Even among American cybersecurity researchers who closely track state-sponsored hacking groups, Handala—which takes its name from the well-known Handala character in the political cartoons of Palestinian artist Naji al-Ali—has until now hardly achieved much notoriety. But those who have followed the group’s evolution, particularly in Israel’s cybersecurity industry, say the group is now widely believed to be a front for Iran’s Ministry of Intelligence, or MOIS. They’ve seen the hackers become the most prominent player in a wave of Iranian state cyber operators who pose as hacktivists while seeking to inflict noisy, often politically motivated chaos on adversaries. Handala, or the same group operating under earlier names, has launched data-destroying and hack-and-leak operations for years against targets ranging from the Albanian government to Israeli businesses and political officials.
Now, as Iran’s regime faces an existential threat, its hackers—and Handala in particular—have likely been tasked with using every tool they’ve held in reserve and every foothold they’ve quietly gained inside a Western network to fight back against the US and Israel, says Sergey Shykevich, who leads threat intelligence research at at the Tel-Aviv-based cybersecurity firm Check Point. “They’re all in,” Shykevich says. “They’re trying to do whatever they can now to carry out destructive activity.”
Within that effort among Iranian state-sponsored hacking agencies to achieve loud, publicly visible digital retribution, Handala has grown into “probably the most dominant group,” says Shykevich. “They are the main face now.”

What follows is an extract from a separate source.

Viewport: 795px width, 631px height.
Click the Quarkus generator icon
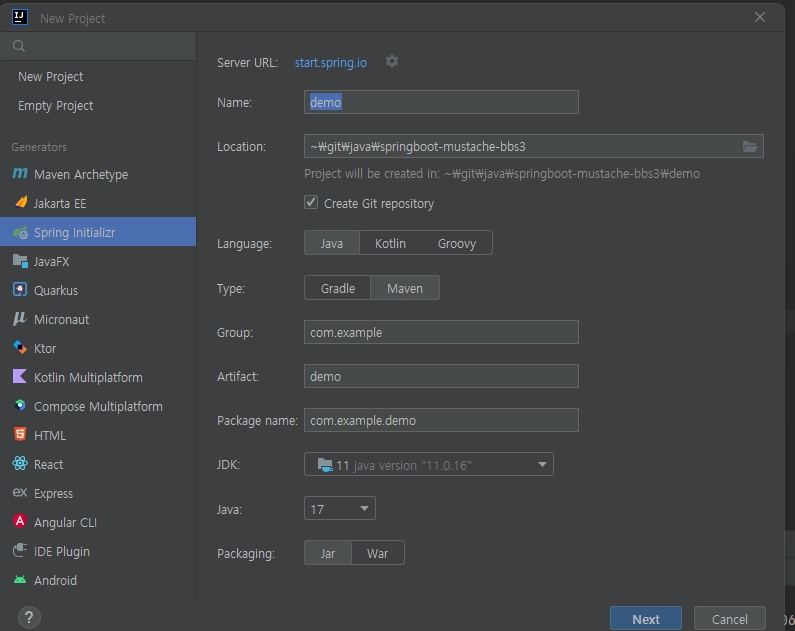point(20,290)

Although hacking groups are prone to exaggerate or embellish their successes and the impact of their activity, Handala has publicly claimed more than a dozen, mostly Israeli, victims since the start of the war two weeks ago. The group has “combined the noisy, chaotic playbook of a hacktivist group with the destructive capabilities of a nation-state,” says Justin Moore, a threat intelligence researcher at security firm Palo Alto Networks’ Unit 42 group, calling Handala “a primary cyber-retaliatory arm for the Iranian regime.”
Despite the chaos it has unleashed, Handala’s strategic thinking shouldn’t be overestimated, says Rafe Pilling, director of that intelligence at cybersecurity firm Sophos’ X-Ops group. Handala appears to be attempting to gain access to organizations quickly and do whatever damage it can in the midst of US and Israeli air strikes that have reportedly hit parts of Iran’s cyber operations. “This doesn’t have the hallmarks of a plan,” Pilling says of Handala’s recent hacking campaign. “It’s likely the group is currently thrashing for targets of opportunity that they can hit in Israel or the US, to demonstrate that they are having some kind of retaliatory effect, but not from any kind of strategic perspective.”